Les Paul Studio Modern

Gibson Les Paul Studio Modern

Gibson lançou a gama Les Paul Studio Modern, reformulando o clássico design single-cut numa abordagem esteticamente despida, para contenção de custos, diminuição do peso e specs de elevado desempenho que incluem raio composto, tróculo mais pronunciado, coil-taps e alternância de fase nos humbuckers.

A Gibson lançou a gama Les Paul Studio Modern, uma nova e arrojada versão da Les Paul que a transforma a numa guitarra eléctrica mais leve e de elevado desempenho, com novo design no tróculo, escalas de raio composto e versatilidade nos sons nucleares. A Les Paul Studio Modern está disponível em quatro acabamentos de cor. Há o Smokehouse Satin, o Wine Red Satin, o Worn White e um Manhattan Midnight que está disponível exclusivamente na Gibson.

Quer prefiram pensar nestas guitarras como uma Les Paul Modern mais simples ou como uma Les Paul Studio melhorada (ambas as opções são igualmente válidas), parece que a Gibson está a tentar fazer uma aposta forte com esta guitarra, cortejando um grupo demográfico que, de outra forma, poderia não considerar uma Les Paul como instrumento de eleição.

Desde logo, há aqueles que podem achar que uma Les Paul Standard é uma opção orçamental um pouco exagerada, um objecto de sonhos.
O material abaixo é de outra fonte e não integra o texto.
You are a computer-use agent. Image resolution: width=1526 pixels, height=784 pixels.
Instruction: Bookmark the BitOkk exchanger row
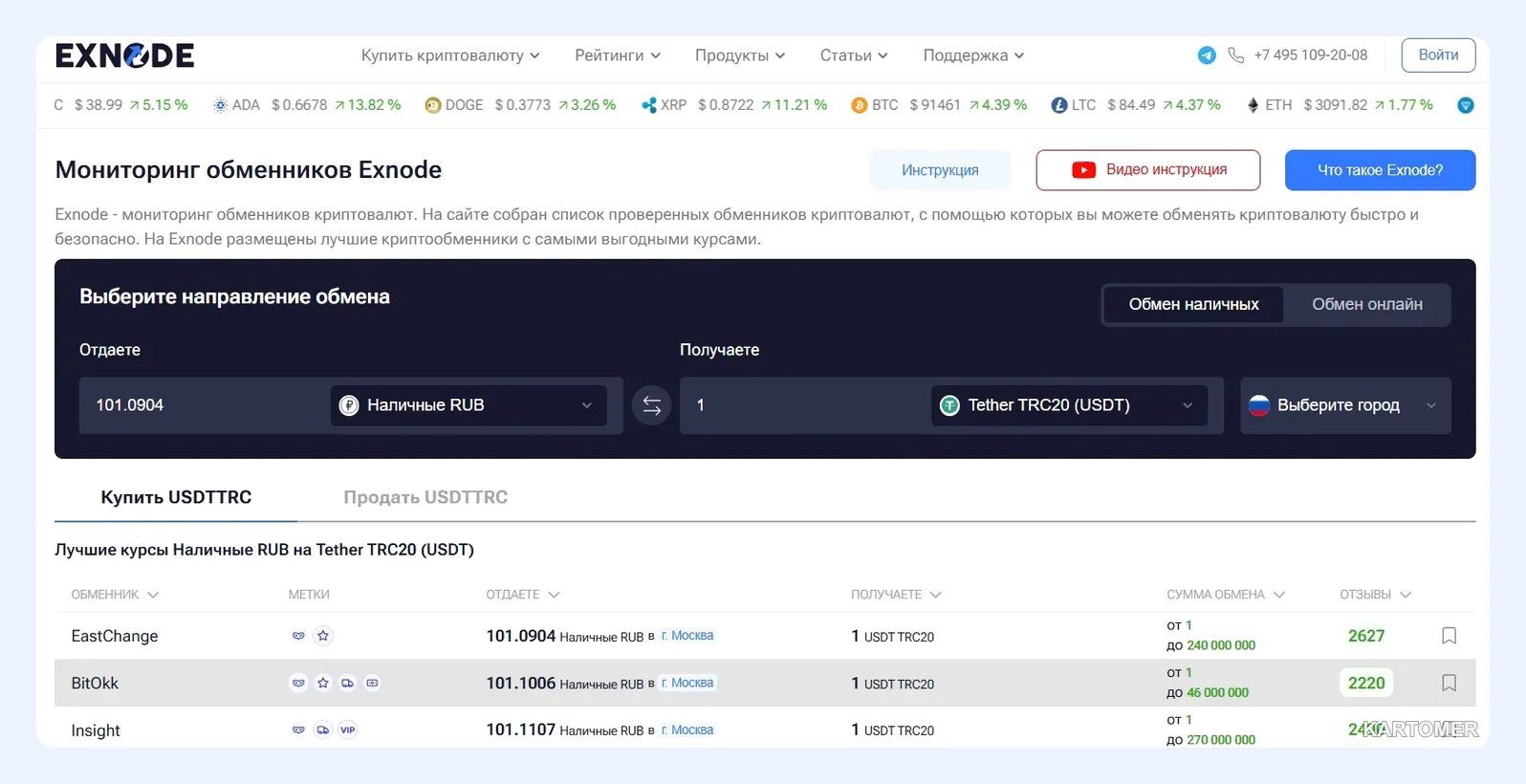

Para esses, grande parte do actrativo da Les Paul Studio Modern será o preço que, de qualquer forma, não é extraordinariamente reduzido. A estética mais suave – ou seja, acabamentos acetinados, binding preto, ferragens em níquel preto – reflecte-se num preço uns 800 dólares mais barato do que uma Les Paul Standard. Isto está mais conforme a Les Paul Studio que conhecemos ao longo dos anos, mas ainda assim muito acima disso.

Tradicionalmente, outras pessoas podem não gostar do peso de uma Les Paul, que até agora necessitava frequentemente de uma correia de guitarra em pele grossa. Isso não é um problema nas Les Paul Studio Modern, com o alívio de peso Ultra Modern aplicado no corpo de mogno com tampo em maple, tornando-a muito mais misericordiosa na parte inferior das costas. Também há menos massa na parte superior da escala, com o tróculo mais escavado a permitir acesso mais facilitado ao 22.º traste.

E há mais opções de carácter sónico aqui, com o emparelhamento dos humbuckers 490R/498T controlado pelos botões duplos de volume e tone, com funções push-pull que permitem dividir as bobinas, aceder a sons fora de fase e uma terceira opção muito interessante capaz de ignorar completamente o controlo de tone no circuito.

A aparência e a sensação são certamente diferentes. Aqui temos uma escala de ébano com raio composto. No entanto, para os puristas que se preocupam com o facto de a Gibson os afastar demasiado da sua zona de conforto, existem incrustações trapezoidais em acrílico para um toque familiar, e as vozes completas dos humbuckers vão soar essencialmente como uma Les Paul; pode haver todo o tipo de novas opções nesta gama, mas continua a ter a base de mogno e tampo em maple, como referido anteriormente.

O comprimento da escala continua a ser de 24,75″. As ferragens podem ter um acabamento em níquel preto, mas temos um conjunto familiar de afinadores Grover Rotomatic com botões tipo keystone, uma ponte Nashville Tune-O-Matic em alumínio e uma tailpiece stopbar, e sim, a placa de cobertura do truss-rod é em forma de sino e tem o nome do modelo gravado. Há coisas que não se mudam…

E por falar em coisas que não mudam. As Les Paul Studio Modern já estão disponíveis no mercado e, mesmo descontando os 800 paus a modelos Standard, conseguem bater nos €2200. As guitarras vêm acompanhadas de estojo rígido. Mais detalhes na Gibson.